Bad Love
(Alex Delaware #8)
by
It came in a plain brown wrapper, no return address - an audiocassette recording of a horrifying, soul-lacerating scream, followed by the sound of a childlike voice delivering the enigmatic and haunting message: . Bad love. Bad love. Don't give me the bad love... For Alex Delaware, the chant, repeated over and over like a twisted nursery rhyme, is the first intimation that he is about to enter a living nightmare. Others soon follow: disquieting laughter echoing over a phone line that suddenly goes dead, a chilling trespass outside his home in the middle of the night, a sickening act of vandalism. He has becoine the target of a carefully orchestrated campaign of vague threats and intimidation rapidly building to a crescendo as harassment turns to terror, mischief to madness. Searching his memory for the phrase bad love, Alex recalls a symposium he attended over a decade ago commemorating the work of Dr. Andres de Bosch, the celebrated child psychologist who ran a clinic for troubled adolescents.
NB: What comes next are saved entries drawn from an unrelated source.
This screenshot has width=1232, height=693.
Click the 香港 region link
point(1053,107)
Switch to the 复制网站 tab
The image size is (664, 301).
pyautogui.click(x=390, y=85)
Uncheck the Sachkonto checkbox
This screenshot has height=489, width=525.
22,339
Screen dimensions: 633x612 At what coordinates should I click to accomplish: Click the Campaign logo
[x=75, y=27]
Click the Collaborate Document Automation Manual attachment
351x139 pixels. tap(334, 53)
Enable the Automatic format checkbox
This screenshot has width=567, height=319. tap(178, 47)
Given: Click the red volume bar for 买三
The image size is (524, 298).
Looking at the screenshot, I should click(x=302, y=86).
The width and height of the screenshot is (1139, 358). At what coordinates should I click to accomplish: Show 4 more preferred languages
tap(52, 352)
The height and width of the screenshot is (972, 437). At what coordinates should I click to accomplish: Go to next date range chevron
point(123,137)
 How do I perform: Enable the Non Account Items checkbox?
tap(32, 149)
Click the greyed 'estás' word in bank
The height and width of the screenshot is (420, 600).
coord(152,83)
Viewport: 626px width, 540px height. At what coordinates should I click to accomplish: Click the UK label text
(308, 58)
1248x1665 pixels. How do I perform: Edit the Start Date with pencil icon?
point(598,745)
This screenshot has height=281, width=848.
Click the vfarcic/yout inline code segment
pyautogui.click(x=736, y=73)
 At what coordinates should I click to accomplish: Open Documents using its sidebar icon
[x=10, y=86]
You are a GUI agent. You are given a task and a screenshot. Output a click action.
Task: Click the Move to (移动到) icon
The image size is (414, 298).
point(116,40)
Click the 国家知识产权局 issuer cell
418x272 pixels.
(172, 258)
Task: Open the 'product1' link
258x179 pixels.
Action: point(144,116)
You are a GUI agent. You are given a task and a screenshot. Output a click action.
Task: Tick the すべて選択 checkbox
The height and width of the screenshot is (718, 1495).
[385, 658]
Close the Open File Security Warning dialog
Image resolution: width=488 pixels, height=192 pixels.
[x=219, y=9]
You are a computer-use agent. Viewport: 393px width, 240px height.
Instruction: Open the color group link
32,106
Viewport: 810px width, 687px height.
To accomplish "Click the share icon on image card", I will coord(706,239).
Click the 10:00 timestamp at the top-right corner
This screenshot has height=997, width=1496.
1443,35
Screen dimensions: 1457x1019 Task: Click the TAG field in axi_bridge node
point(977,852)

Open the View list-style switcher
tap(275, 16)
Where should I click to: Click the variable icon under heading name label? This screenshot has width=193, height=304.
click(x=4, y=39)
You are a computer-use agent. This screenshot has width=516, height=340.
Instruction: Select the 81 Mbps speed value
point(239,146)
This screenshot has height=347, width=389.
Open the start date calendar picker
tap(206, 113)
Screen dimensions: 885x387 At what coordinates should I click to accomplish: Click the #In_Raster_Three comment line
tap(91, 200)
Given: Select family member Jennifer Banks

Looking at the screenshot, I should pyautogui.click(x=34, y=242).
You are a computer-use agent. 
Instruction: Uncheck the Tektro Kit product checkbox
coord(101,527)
With the help of his friend LAPD detective Milo Sturgis, Alex discovers a seemingly random series of violent deaths - a hit-and-run, a suicidal leap from a high rise, and a brutal mutilation-murder - that may somehow be related to de Bosch. As he delves deeper into the history of the clinic, the escalating pattern of violence becomes inescapably clear. And if Alex fails to decipher the twisted logic of the stalker's mind games, he will be the next to die. Taut, penetrating, terrifying, Bad Love is vintage Kellerman.